Emotional Support Dog Training – Information
Does your dog need emotional support dog training? How often do you see a disabled person with a service dog? Have you ever wondered what an emotional support dog could do for you or your loved one if you are physically challenged? Emotional support dogs perform a wide variety of tasks; tasks include retrieving and carrying objects, pushing a lifeline, medication reminding, finding and retrieving a telephone, items from the refrigerator, and turning lights on and off.
They also enhance balance for the physically challenged person while walking, escalating up and down stairs, providing a brace for transfers, assisting in pulling a wheelchair, and most importantly finding help when needed. These tasks are just a small look into the assistance a service dog provides.
If your do not qualify for a service dog theres still a great chance you qualify for an Emotional Support Dog, you can register your personal pet as your emotional support animal by clicking here, you will only be charged if approved for certification.
Companionship also develops between a service dog and its owner offering emotional comfort and support. Before considering a service dog an individual should consider some of the following. Many service dog providers rescue dogs from animal shelters and train them to assist people with disabilities. Here are ten things to know before you consider adopting a service dog.
1. Not everyone qualifies for a service dog. The Americans for Disability Act defines a disabled person as follows: a physical or mental impairment that substantially limits one or more major life activities, a record of such an impairment, or being regarded as having such impairment. It is essential to check with your state regulations to determine if you qualify for a service dog.
2. A service dog is a financial obligation. Once you open your home to a service dog, you are responsible for paying for the placement fee, food, medical expenses, grooming and end of life needs.

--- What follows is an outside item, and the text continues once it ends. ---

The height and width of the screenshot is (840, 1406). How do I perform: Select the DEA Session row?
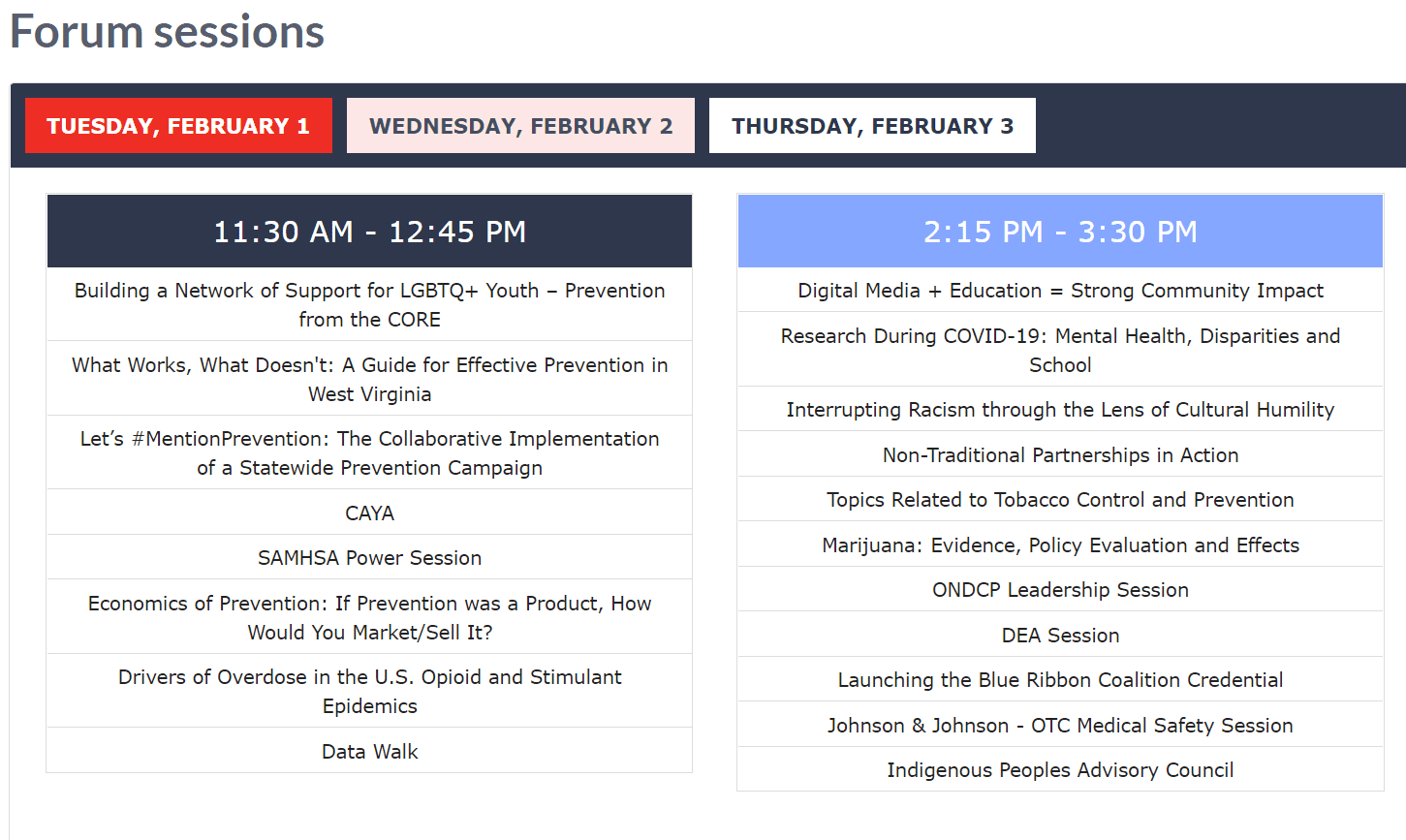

3. Discounts on services are sometimes available. Owners can research dog food companies, veterinarians, and groomers who will sometimes give discounts to owners purchasing items or services for their service dog.
4. Service dogs require care from you. Keep in mind that your service dog will need daily exercise, continuous Emotional Support Dog Registration Training and frequent outings for bodily functions. You must be able to provide this level of care.

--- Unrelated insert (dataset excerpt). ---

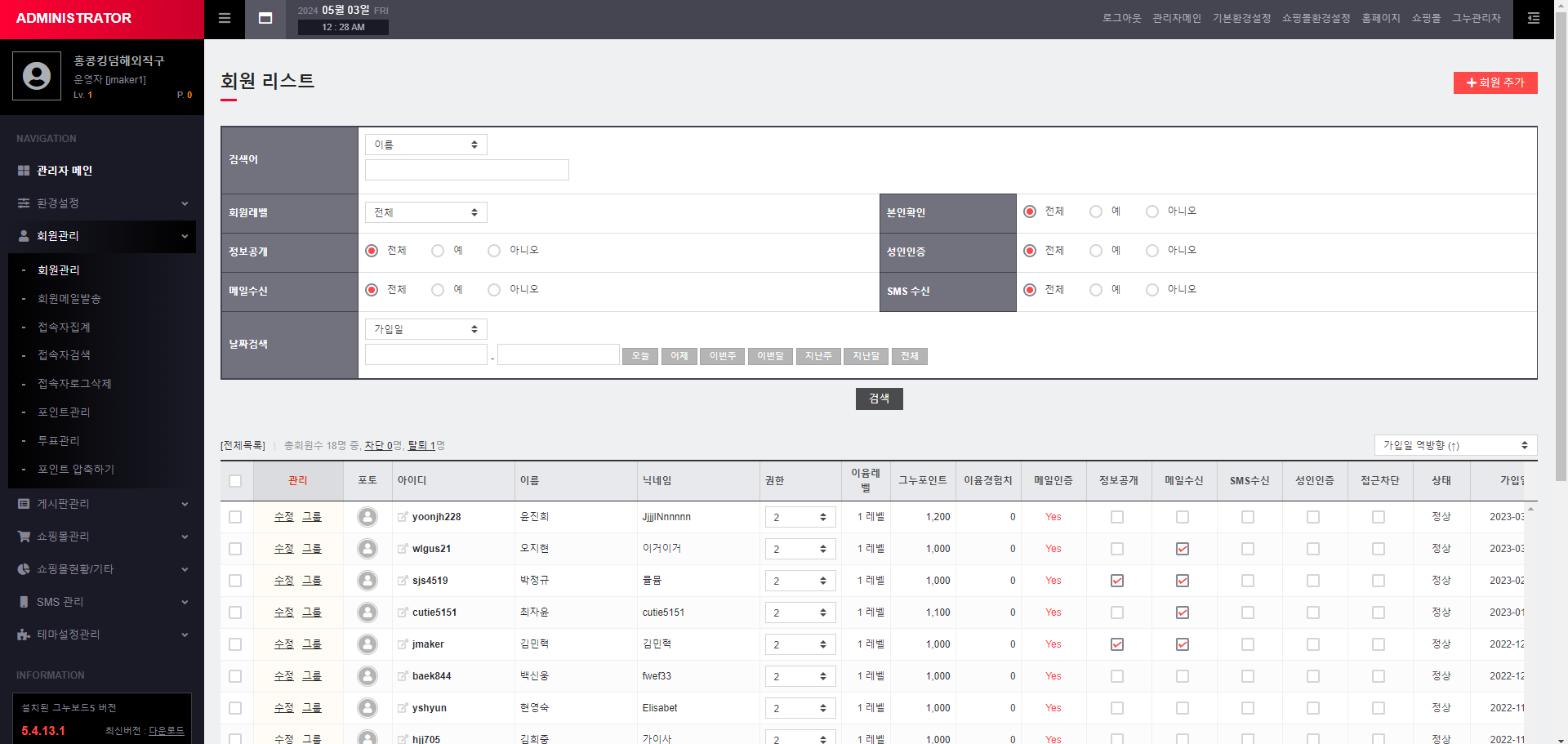Click the 검색어 text input field
This screenshot has height=744, width=1568.
(x=466, y=170)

5. A pre-screening process, usually an interview takes place with the company providing the service dog. The needs and characteristics of both the disabled individual and service dog are considered. Once a match is made, a client – dog team is created, and Emotional Support Dog Training begins.
5. Training is work, having a service dog means that you will continually work to train the dog. The dog is not a traditional pet; it is a working dog to support you, and ongoing Emotional Support Dog Training requires a level of commitment and discipline on the part of the owner.
7. There is usually a thirty day bonding period once the client-dog team has been established. Bonding must occur in the disabled individual’s home before the service dog becomes fully aware of the surroundings and the required tasks. This usually takes about thirty days.
8. Successor dogs are available. When a service dog needs to retire because of age, medical difficulties or even passing away, a successor dog is provided to the disabled individual.
9. Some service dogs retire. If a service dog is medically unable to assist, the owner can keep the dog as a pet, have a friend or family member adopt the dog or return the dog to the agency and they will find someone to adopt the dog as a pet.
10. Just as people die, dogs die. Consider how you will work through the loss and emotion that accompanies this transition and also the cost. Both are your responsibility to the dog.
It is interesting and amazing to think that a dog can provide physical and emotional support in addition to companionship for a disabled person, allowing them to live a more independent and peaceful life. However, pet ownership comes with responsibility. It remains the responsibility of the owner to provide care for the service dog as well as continue to do everything that they can do for themselves outside of their disability.
Each and situation is different, and it is important to recognize that owners and their services dog need to adapt, train, learn and grow together.
It is also important to create an outline of the care you expect from your emotional support dog and an outline of the care that you can provide for your service dog. Keep in mind that if you can reach something you should not expect your service dog to retrieve it for you; most often they will not because they know that you can. This service to you is not only to help you but to maintain the abilities that you have and create a partnership that will give way to new independent horizons.
The best way to provide quality of care for you or your loved one is to establish a genuine understanding of expected outcomes of having a support dog, be sure to complete Emotional Support Dog Training if your animal is especially unprepared for public support work.